Wednesday, October 26, 2005

Mourning Rosa Parks * and Remembering Her Real Story


from CNN:
"I think that she, as the mother of the new civil rights movement, has left an impact not just on the nation, but on the world," [U.S. Rep. John Conyers] told CNN in a telephone interview. "She was a real apostle of the nonviolence movement... [T]here was only one" Rosa Parks.
*and this from Paul Rogat Loeb's Soul of a Citizen:
Before the day she refused to give up her bus seat, Rosa Parks had spent twelve years helping lead the local NAACP chapter, along with the union activist E.D. Nixon from the Brotherhood of Sleeping Car Porters, teachers from the local Negro college, and a variety of ordinary members of Montgomery's African American community. The summer before, Parks had attended a ten-day training session at Tennessee's labor and civil rights organizing school, the Highlander Center, where she'd met an older generation of civil rights activists and discussed the Supreme Court's recent decision in Brown v. Board of Education banning "separate but equal" schools. During this period of involvement and education, Parks had become familiar with previous challenges to segregation: Another Montgomery bus boycott, fifty years earlier, successfully eased some restrictions; a bus boycott in Baton Rouge had won limited gains two years before Parks was arrested; and the previous spring, a young Montgomery woman had also refused to move to the back of the bus, causing the NAACP to consider a legal challenge until it turned out that she was unmarried and pregnant, and therefore a poor symbol for a campaign. In short, Parks's decision didn't come out of nowhere. And she didn't single-handedly give birth to the civil rights movement. Rather, she was part of an existing broader effort to create change, at a time when success was far from certain. This in no way diminishes the power and historical importance of her refusal to give up her seat. But it does remind us that this tremendously consequential act might never have taken place without an immense amount of humble and frustrating work that she and others did earlier on.
...
Think about the different ways one can frame Rosa Parks's historic action. In the prevailing myth, Parks decides to act almost on a whim, in isolation. She's a virgin to politics, a holy innocent. The lesson seems to be that if any of us suddenly got the urge to do something equally heroic, that would be great. Of course most of us don't so we wait our entire lives to find the ideal moment.
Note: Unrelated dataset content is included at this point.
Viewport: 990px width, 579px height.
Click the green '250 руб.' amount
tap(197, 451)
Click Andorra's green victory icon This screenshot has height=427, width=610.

The real story [of Rosa Parks] conveys a far more empowering moral. It suggests that change is the product of deliberate, incremental action, whereby we join together to try to shape a better world. Sometimes our struggles will fail, as did many earlier efforts by Parks, her peers, and her predecessors. Other times they may bear modest fruit. And at times they will trigger a miraculous outpouring of courage and heart-as happened with Parks's arrest and all that followed. We can never know beforehand the consequences of our actions.